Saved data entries
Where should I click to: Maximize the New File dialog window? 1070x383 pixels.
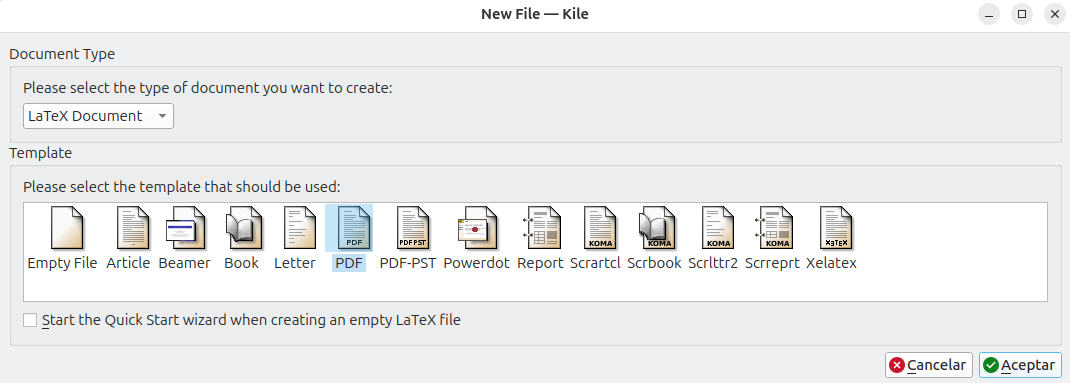(1022, 14)
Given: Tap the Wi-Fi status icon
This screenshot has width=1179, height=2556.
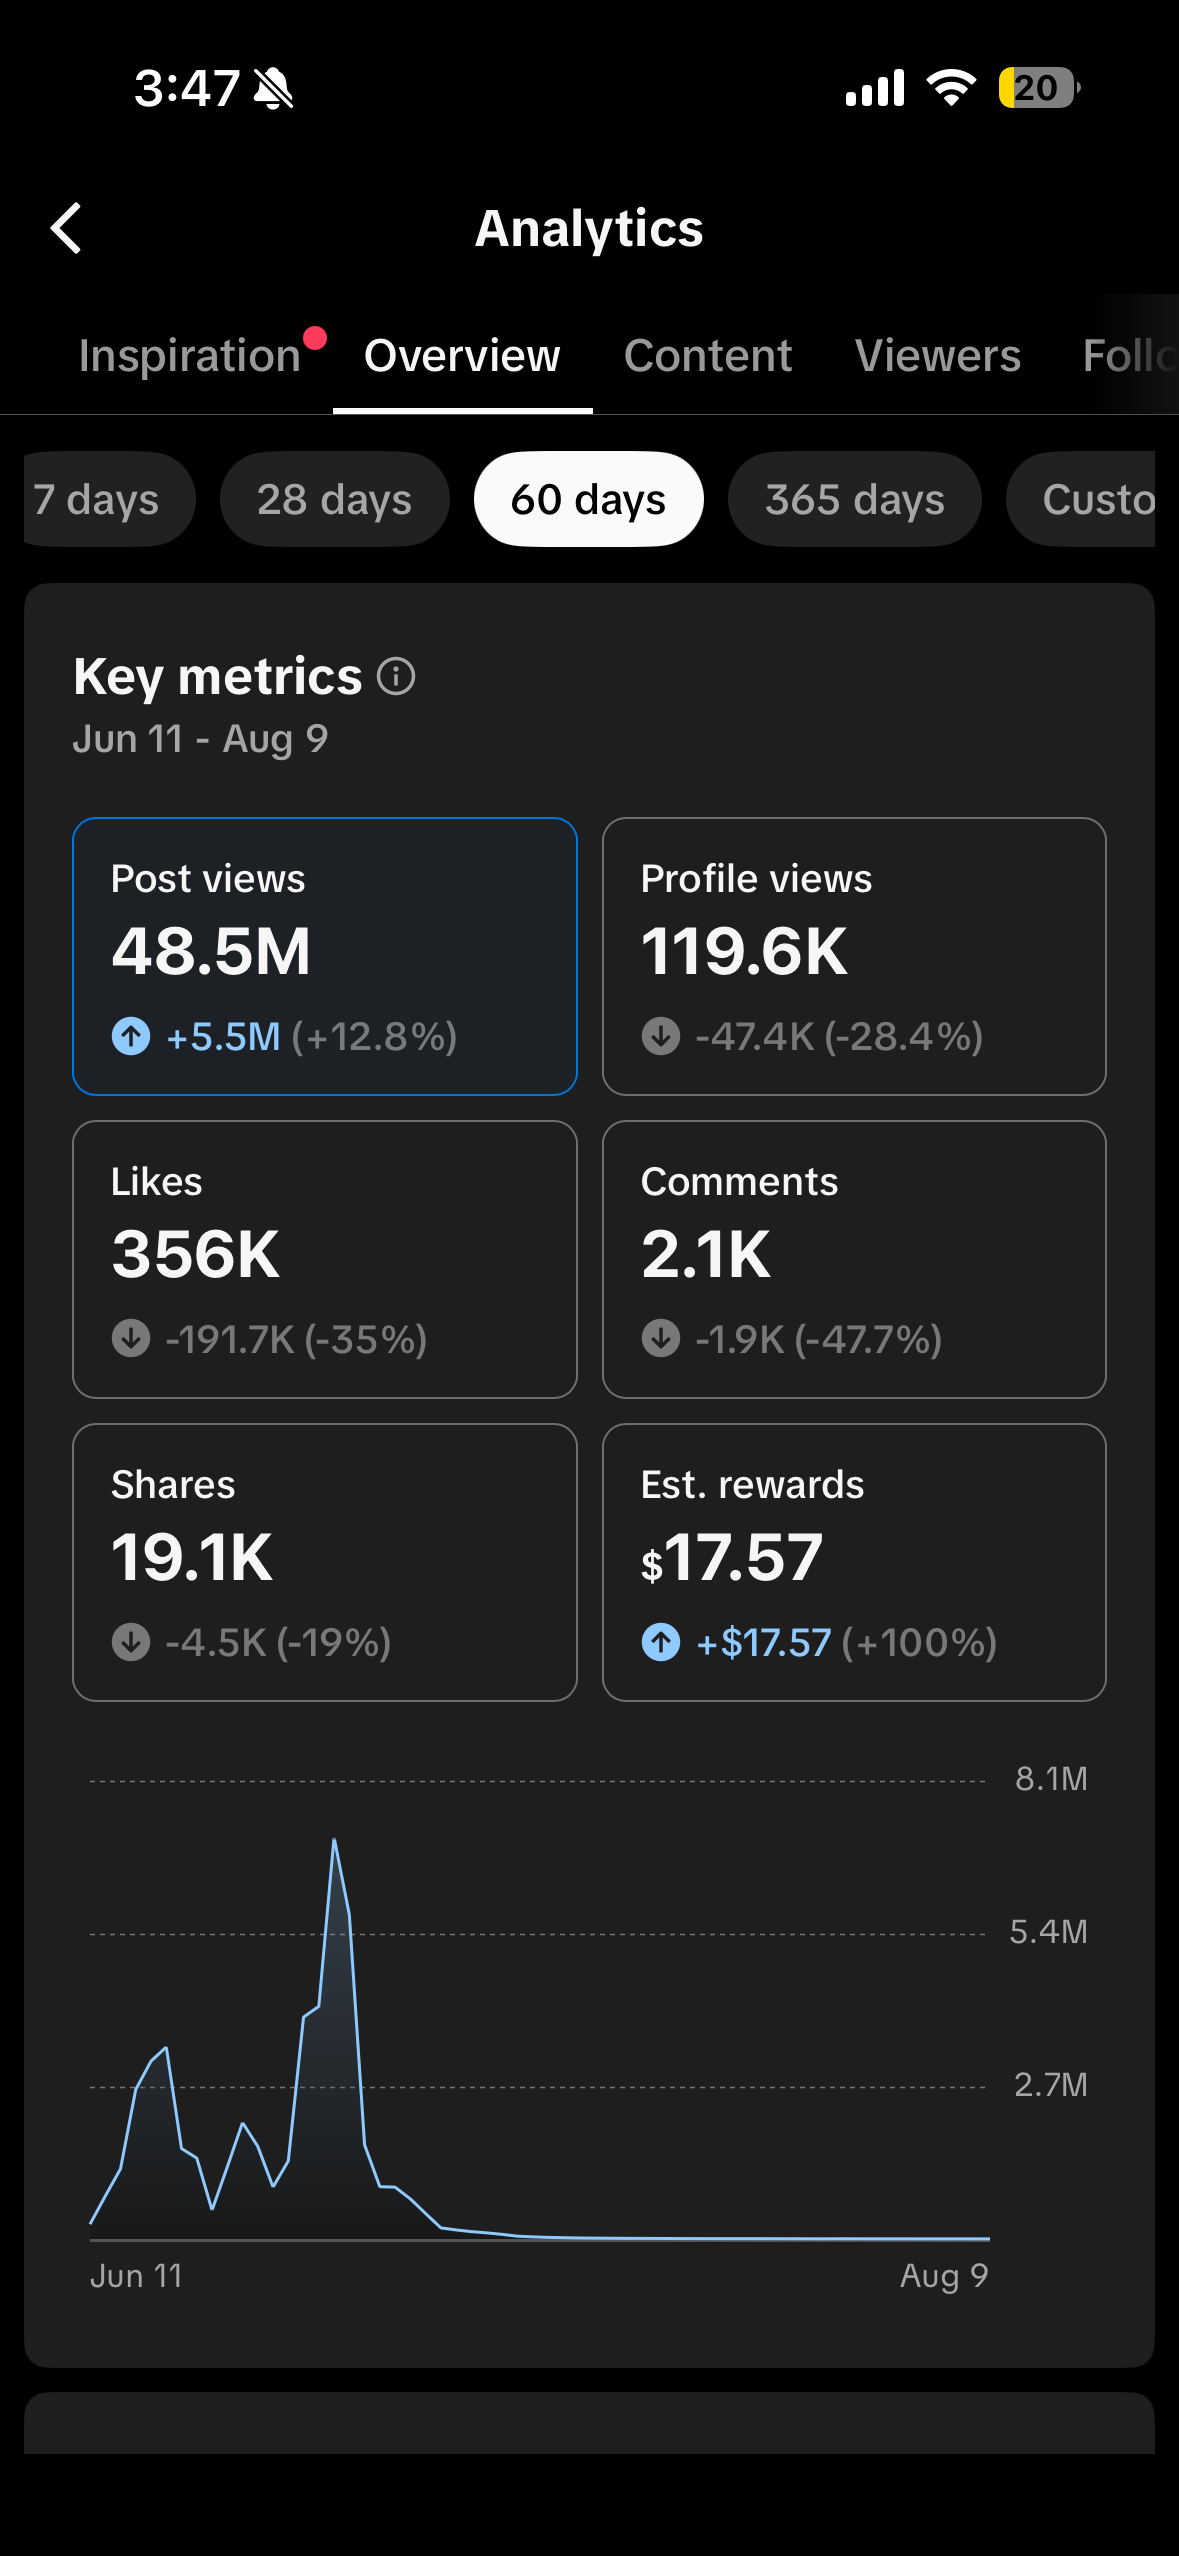Looking at the screenshot, I should (951, 88).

- _What the exercise asks_: Without the images, print all of the lines above exactly.

- _Solution to the exercise_:
Where should I click to: Maximize the New File dialog window? 1070x383 pixels.
(1022, 14)
Given: Tap the Wi-Fi status icon
This screenshot has width=1179, height=2556.
Looking at the screenshot, I should (951, 88).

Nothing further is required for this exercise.